§ QUOTED PASSAGE

* START *

There’s another vector B, which is I
times B_x + J times B_y. Right?
For example, this guy could be standing in
for F, this could be standing in for
v. The combination that seems to
appear very naturally is the combination
A_xB_x + A_yB_y.
It appears too many times so I take it seriously,
give that a name. That name will be called a dot
product of A with B and is written like
this. Whenever something appears all
the time you give it a name; this is A.B. So,
for any two vectors A and B,
that will be the definition of A.B.
Then, the work done by a force F, that displaces a
particle by a tiny vector dr, is F.dr.
The particle’s moving in the xy plane.
From one instant to the next, it can move from here to there.
That little guy is dr; it’s got a little bit
horizontal and it’s got a little bit vertical,
that’s how you build dr. The force itself is some force
which at that point need not point at the direction in which
you’re moving. It’s some direction.
At each point, the force could have whatever
value it likes. So, the dot product,
you know, sometimes you learn the dot product as
A_xB_x + A_yB_y,
you can ask, “Who thought about it?”

* END *

§ RECORDED DATA
* START *

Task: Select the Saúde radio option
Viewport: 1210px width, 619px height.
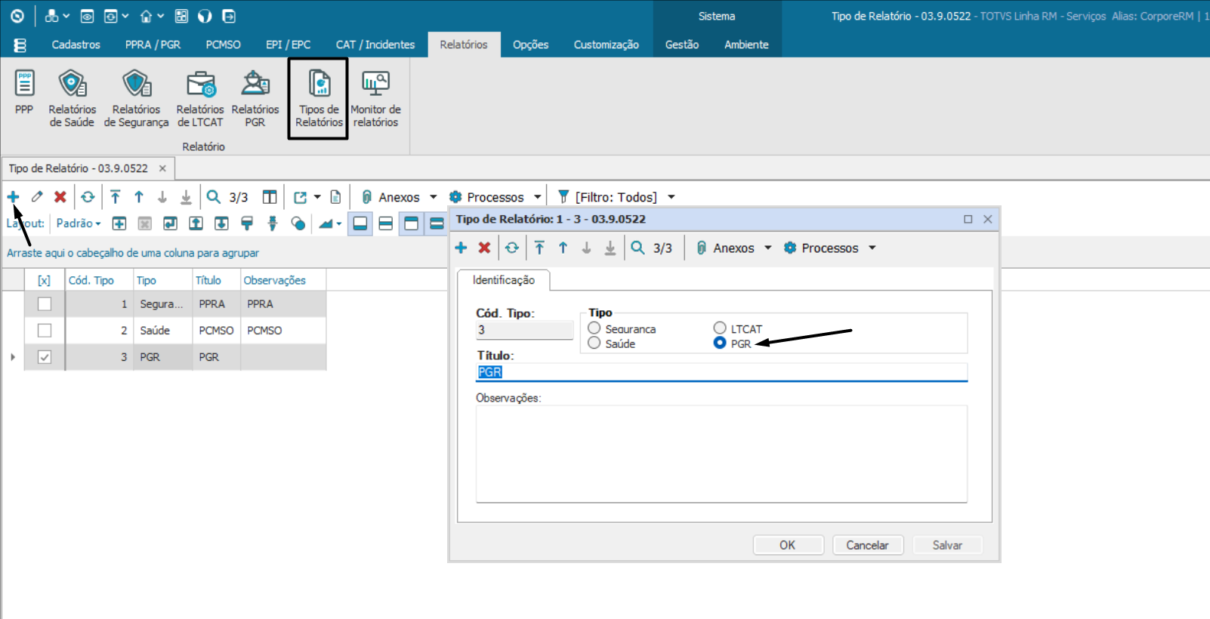Action: [x=594, y=343]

* END *

§ STATED EXERCISE 1
In the dot product lecture, why does the speaker give the combination A_xB_x + A_yB_y its own name? Answer in one to three sentences.
§ STATED EXERCISE 2
Carry the dot product lecture forward from its last sentence.
The lines have nothing to do with what is asked here.

§ FINAL RESULT 1
The combination comes up so often that the speaker decides to take it seriously. As the speaker puts it, whenever something appears all the time you give it a name, so it becomes the dot product, written A.B.

§ FINAL RESULT 2
Why is it a natural quantity? And here is one way you can
understand why somebody would think of this particular
combination. So, once you’ve got the dot
product, you’ve got to get a feeling for what it is.
The first thing we realize is that if you take a dot product
of A with itself, then it’s
A_xA_x + A_yA_y,
which is A_x^(2) + A_y^(2),
which is the length of the vector A,
which you can either denote this way or just write it
without an arrow. So A.A is a positive
number that measures the length squared of the vector A,
likewise B.B. Now, we have to ask ourselves,
“What is A.B?” So, somebody know what
A.B is? Yep?
Student: [inaudible] Professor Ramamurti
Shankar: Okay, so how do we know that?
How do we know it’s length of A times length of
B times cosine of the angle?
You should follow from–Is it an independent definition or is
it a consequence of this? Yep?
Student: Well, you can derive using the Law of
Cosines. Professor Ramamurti
Shankar: Yes. He said we can derive it using
the Law of Cosines and that’s what I will do now.
In other words, that definition which you may
have learnt about first is not independent of this definition;
it’s a consequence of this definition.
So, let’s see why that’s true. Let’s draw two vectors here.
Here is A and here is B, it’s got a length
A, it’s got a length B,
this makes an angle, θ_A with the
x axis, and that makes an angle
θ_B for the x axis.
Now, do you guys agree that the x component of A
with the horizontal part of A is the A cos
θ_A? You must’ve seen a lot of
examples of that when you did all the force calculation.
And A_y is equal to the length of A
times sin θ_A and likewise for B;
I don’t feel like writing it. If you do that,
then A.B will be length of A, length of B
times (cos θ_A cos θ_B + sin
θ_A sin θ_B).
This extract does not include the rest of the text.